Workshop: Single-cell based spatial analysis and visualization of highly multiplexed imaging data

Single-cell based spatial analysis and visualization of highly multiplexed imaging data

Nils Eling,Jonas Windhager

University of Zurich


Highly multiplexed imaging similarly to FISH-based spatial transcriptomics allows the detection of tens of biomolecules in single cells across tissue sections. Upon image processing and segmentation, the protein/RNA expression as well as the location and morphological features of individual cells are extracted for downstream analysis. We developed the steinbock framework to support image pre-processing, segmentation, feature extraction, and data export in a reproducible fashion. Single-cell, spatial data analysis and visualization are facilitated by the R/Bioconductor packages imcRtools and cytomapper.

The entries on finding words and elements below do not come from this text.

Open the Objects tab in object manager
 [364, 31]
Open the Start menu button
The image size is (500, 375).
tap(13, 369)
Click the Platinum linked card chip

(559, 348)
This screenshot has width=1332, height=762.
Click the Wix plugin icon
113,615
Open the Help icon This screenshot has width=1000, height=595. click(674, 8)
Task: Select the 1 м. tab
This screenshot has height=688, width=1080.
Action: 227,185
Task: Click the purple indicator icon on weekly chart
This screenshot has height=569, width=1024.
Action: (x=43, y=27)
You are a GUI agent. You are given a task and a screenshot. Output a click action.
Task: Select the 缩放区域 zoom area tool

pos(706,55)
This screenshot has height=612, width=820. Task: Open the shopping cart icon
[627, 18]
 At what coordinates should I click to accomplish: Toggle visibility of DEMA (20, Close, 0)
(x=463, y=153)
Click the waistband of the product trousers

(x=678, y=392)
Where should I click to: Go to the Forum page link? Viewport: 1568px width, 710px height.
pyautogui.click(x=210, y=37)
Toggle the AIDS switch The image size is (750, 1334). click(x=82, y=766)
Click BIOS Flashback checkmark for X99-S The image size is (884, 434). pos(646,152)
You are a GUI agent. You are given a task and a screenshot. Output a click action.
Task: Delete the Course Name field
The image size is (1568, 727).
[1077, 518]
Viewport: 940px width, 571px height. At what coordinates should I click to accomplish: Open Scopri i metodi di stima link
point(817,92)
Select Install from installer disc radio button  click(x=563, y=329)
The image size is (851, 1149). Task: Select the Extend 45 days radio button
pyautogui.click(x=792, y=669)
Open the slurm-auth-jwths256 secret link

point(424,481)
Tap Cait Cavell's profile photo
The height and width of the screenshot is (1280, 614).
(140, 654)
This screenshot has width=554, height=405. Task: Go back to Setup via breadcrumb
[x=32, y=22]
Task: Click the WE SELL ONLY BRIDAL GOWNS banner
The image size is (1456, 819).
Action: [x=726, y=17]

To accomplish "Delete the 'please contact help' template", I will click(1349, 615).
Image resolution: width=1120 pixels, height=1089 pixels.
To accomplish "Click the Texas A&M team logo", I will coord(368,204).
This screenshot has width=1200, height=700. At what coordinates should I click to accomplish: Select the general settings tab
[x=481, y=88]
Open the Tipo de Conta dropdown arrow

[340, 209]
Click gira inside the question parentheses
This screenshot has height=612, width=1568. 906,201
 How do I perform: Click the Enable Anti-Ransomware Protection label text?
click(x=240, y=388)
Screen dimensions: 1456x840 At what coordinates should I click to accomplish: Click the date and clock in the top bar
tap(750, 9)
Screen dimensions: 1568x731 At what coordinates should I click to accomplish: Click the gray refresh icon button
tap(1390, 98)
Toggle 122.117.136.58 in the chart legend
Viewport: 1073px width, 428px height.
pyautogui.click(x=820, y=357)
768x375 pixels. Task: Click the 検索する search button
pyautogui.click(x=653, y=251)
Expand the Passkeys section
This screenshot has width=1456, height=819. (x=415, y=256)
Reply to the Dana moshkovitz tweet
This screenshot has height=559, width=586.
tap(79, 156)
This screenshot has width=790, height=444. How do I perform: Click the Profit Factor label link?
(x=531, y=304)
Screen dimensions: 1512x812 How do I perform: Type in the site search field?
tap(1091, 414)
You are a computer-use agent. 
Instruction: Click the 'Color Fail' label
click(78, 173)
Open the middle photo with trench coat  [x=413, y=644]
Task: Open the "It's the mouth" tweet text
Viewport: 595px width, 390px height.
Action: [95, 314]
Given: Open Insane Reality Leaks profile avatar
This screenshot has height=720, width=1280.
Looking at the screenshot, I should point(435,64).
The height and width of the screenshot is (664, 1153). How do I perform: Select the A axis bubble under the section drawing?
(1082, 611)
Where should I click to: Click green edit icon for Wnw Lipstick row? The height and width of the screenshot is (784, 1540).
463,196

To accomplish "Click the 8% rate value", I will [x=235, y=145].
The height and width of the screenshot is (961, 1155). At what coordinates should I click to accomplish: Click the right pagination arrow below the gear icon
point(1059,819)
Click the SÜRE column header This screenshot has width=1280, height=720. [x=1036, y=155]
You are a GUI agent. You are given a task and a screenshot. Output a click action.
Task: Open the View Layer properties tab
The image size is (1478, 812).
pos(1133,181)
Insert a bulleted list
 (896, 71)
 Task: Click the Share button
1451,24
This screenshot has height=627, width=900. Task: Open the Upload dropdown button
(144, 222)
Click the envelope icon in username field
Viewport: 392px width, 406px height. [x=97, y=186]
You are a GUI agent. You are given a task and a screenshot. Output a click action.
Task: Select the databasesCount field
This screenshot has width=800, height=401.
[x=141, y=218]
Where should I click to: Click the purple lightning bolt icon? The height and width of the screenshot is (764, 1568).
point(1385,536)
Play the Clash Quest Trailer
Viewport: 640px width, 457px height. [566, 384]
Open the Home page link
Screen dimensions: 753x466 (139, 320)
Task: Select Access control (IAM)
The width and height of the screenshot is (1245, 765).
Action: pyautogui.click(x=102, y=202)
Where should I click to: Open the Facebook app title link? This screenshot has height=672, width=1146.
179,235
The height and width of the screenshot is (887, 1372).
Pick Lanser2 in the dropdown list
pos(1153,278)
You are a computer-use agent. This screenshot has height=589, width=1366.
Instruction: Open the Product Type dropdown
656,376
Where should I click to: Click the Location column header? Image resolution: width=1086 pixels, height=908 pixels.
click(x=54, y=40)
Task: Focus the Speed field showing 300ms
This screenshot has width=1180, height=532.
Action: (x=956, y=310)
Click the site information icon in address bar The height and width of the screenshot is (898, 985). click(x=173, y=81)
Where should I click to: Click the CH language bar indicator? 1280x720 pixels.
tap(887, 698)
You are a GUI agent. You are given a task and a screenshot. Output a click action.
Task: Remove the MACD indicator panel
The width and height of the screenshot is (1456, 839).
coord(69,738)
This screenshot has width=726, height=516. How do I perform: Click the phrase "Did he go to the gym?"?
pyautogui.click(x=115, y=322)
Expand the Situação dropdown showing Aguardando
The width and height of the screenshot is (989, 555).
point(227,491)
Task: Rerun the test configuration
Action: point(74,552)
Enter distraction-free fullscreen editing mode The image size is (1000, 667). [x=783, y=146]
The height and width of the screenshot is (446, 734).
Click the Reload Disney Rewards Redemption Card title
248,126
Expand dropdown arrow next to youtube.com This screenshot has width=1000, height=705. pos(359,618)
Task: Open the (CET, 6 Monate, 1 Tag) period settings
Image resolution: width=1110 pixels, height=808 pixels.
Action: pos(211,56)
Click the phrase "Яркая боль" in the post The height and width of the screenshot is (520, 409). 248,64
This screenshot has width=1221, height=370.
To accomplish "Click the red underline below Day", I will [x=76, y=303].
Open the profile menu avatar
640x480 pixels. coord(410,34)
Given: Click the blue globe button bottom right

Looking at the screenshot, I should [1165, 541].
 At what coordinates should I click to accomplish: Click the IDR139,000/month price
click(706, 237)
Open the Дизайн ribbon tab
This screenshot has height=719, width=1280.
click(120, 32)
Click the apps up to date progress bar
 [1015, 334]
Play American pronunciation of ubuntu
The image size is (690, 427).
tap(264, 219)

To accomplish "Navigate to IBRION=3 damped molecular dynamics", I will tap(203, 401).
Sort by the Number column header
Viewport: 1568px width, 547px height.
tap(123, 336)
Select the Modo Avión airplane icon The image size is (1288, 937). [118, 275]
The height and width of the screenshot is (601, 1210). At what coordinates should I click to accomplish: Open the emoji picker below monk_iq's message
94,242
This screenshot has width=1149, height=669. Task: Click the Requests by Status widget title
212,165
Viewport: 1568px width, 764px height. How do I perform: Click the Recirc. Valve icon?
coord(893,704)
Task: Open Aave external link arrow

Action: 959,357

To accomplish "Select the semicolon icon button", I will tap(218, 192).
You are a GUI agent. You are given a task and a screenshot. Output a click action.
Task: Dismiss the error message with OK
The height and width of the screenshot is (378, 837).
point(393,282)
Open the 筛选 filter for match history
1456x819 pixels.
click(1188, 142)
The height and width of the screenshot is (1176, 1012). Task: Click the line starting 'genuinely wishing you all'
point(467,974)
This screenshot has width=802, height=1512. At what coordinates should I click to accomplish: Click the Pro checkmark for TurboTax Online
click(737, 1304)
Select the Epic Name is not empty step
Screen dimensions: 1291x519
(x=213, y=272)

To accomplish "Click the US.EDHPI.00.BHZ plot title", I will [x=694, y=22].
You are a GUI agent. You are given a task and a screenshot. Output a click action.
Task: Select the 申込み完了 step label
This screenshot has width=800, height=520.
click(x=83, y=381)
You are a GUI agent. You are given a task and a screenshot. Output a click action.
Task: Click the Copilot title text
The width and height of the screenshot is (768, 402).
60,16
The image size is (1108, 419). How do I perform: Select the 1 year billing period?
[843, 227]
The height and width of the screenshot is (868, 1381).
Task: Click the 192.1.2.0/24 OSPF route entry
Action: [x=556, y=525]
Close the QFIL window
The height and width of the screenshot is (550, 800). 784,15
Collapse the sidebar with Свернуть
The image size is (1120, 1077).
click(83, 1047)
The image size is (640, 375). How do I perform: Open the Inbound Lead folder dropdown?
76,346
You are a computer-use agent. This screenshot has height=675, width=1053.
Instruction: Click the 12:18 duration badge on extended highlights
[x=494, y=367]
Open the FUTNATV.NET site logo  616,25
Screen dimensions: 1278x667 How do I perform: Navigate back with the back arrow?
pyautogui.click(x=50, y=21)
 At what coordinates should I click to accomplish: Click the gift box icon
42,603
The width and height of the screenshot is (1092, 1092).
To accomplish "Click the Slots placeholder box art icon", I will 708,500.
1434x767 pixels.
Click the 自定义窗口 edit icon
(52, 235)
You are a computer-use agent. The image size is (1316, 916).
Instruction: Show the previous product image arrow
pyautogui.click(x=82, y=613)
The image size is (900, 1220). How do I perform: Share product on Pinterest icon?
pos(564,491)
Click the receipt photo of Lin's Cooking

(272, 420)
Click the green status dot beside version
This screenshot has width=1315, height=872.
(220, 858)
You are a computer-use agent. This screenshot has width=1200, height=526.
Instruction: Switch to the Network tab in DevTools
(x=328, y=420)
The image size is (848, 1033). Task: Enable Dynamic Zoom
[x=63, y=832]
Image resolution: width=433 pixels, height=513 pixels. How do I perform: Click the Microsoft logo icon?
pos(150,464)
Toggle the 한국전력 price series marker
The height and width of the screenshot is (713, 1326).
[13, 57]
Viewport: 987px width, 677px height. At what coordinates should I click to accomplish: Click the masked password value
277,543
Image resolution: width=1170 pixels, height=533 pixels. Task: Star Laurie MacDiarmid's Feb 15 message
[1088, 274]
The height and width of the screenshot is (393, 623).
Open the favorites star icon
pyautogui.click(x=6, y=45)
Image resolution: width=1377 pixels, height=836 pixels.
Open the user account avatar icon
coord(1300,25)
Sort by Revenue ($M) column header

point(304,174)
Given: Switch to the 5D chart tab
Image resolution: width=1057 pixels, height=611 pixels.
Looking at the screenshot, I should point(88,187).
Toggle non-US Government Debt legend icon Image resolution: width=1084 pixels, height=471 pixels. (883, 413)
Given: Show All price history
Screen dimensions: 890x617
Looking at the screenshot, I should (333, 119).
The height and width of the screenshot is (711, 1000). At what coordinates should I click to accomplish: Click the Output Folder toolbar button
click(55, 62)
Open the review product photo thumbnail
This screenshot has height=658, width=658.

The imcRtools package allows the construction of spatial object graphs in which nodes represent cells and edges indicate cells in close physical proximity. The package further supports the visualization of these graphs together with the location of cells across multiple images. Spatial cellular neighborhoods can be detected by aggregating the phenotypes or expression across neighboring cells and using this information for cell clustering. A supervised spatial clustering approach is provided by detecting fully connected cells of the same phenotype prior to polygon expansion. The imcRtools package allows testing for enriched cell type/cell type interactions or avoidance by permuting cell labels per image. Finally, the cytomapper package allows the visualization of detected cell types or spatial communities directly on segmentation mask together with protein/marker expression. Together, the tools described here specifically support the spatial analysis and visualization of single-cell data. By using standardized data classes, the packages integrate into single-cell analysis workflows within the Bioconductor framework.